WHAT THIS TASK INVOLVES: Here are the records. Write out exactly the lines between the one holding "Given: Click the" and the one holding "The height and", inclusive.

EXERCISE DATA:

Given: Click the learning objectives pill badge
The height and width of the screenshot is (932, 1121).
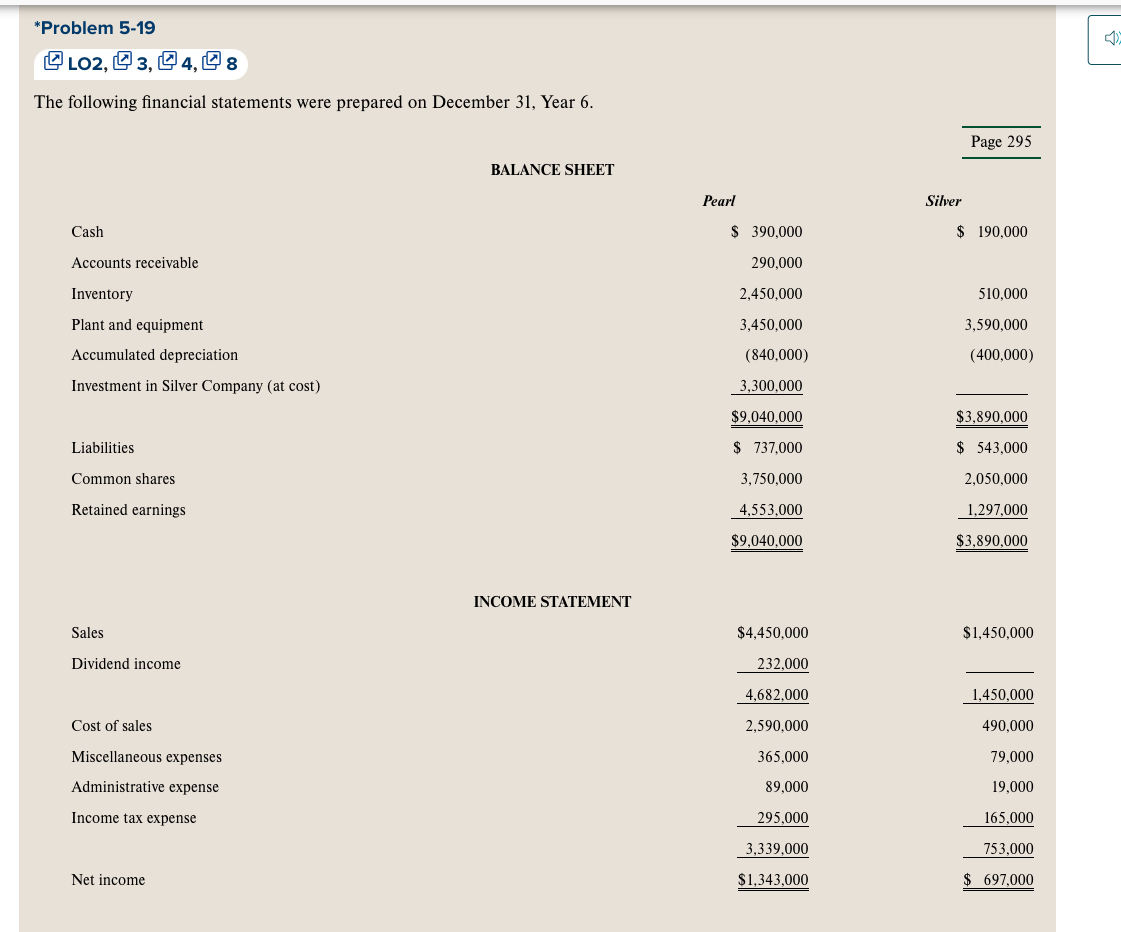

==

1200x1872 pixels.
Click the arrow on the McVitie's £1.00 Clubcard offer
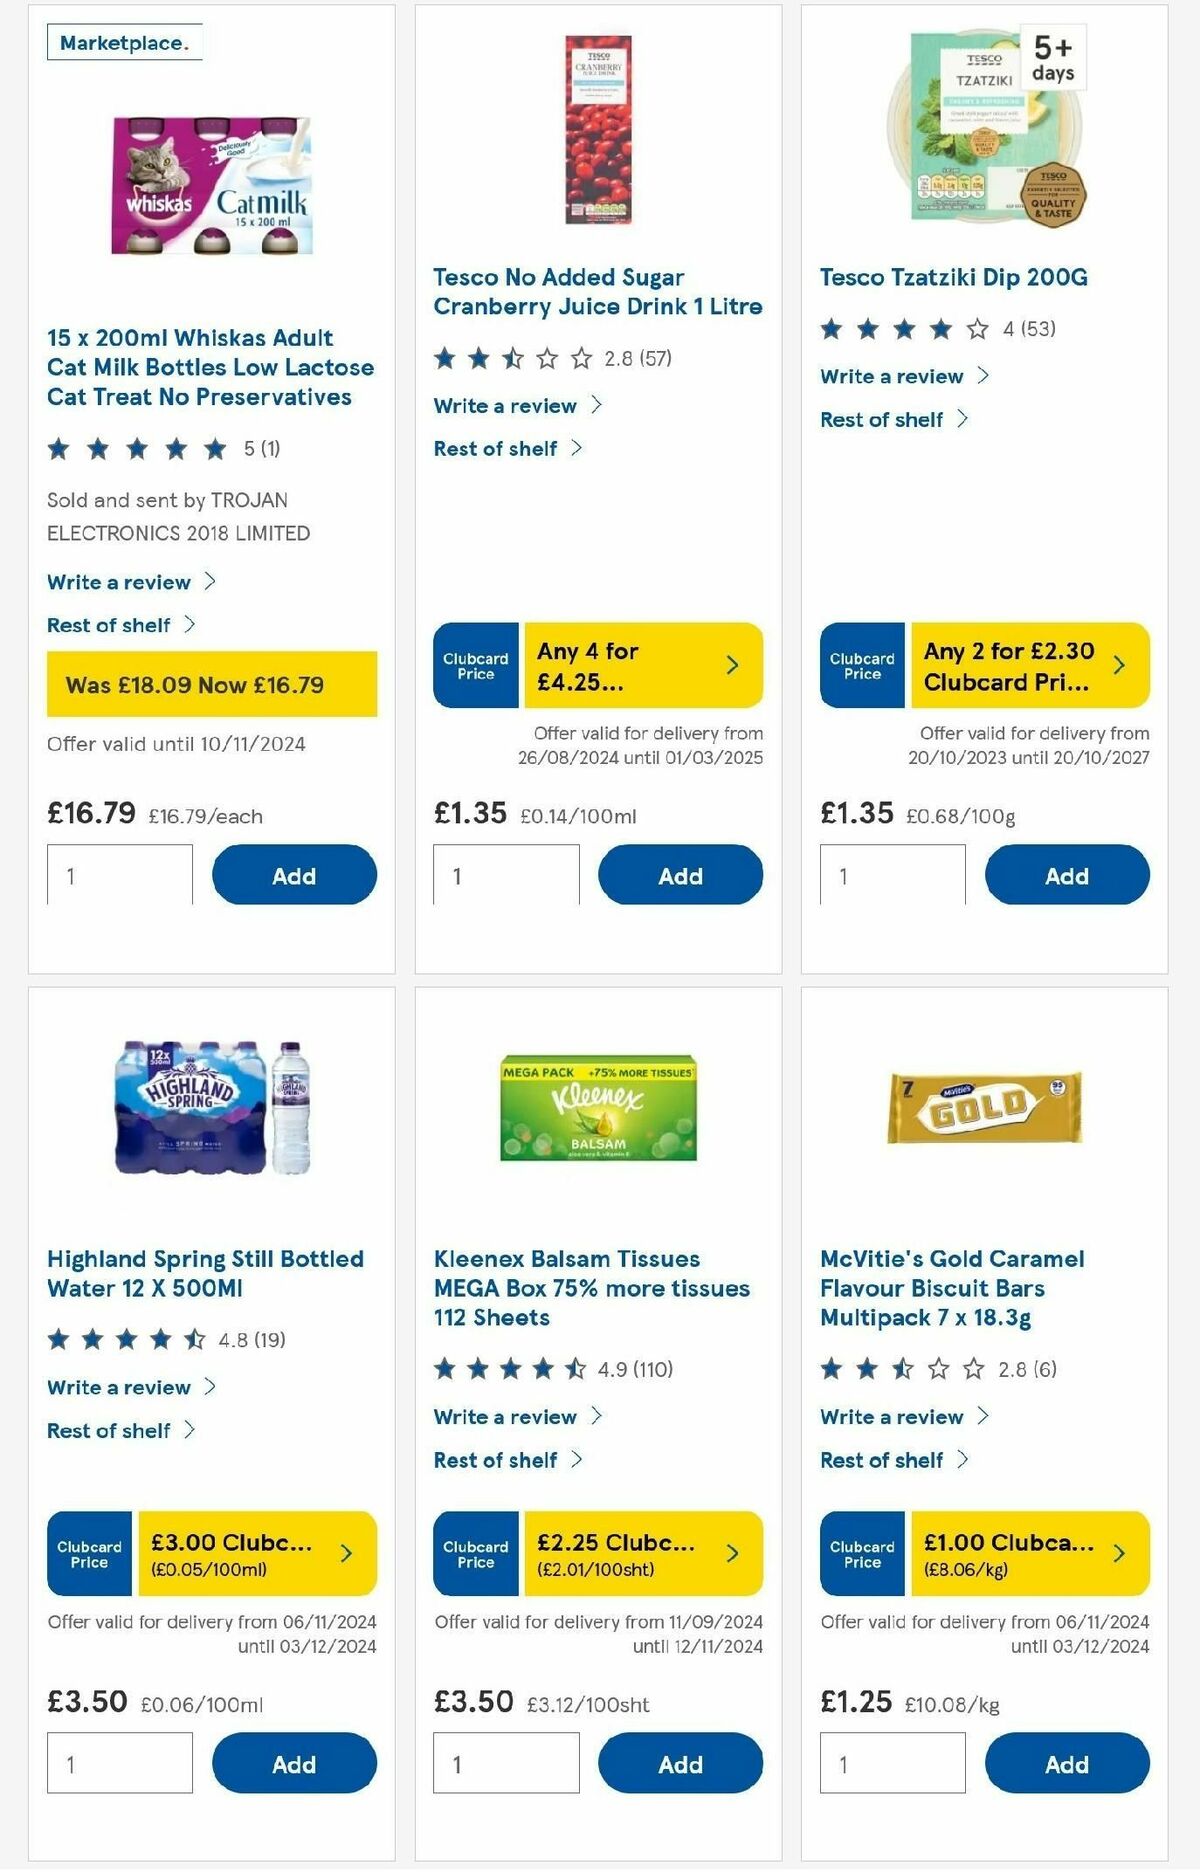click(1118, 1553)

TASK ANSWER:
Given: Click the learning objectives pill badge
The height and width of the screenshot is (932, 1121).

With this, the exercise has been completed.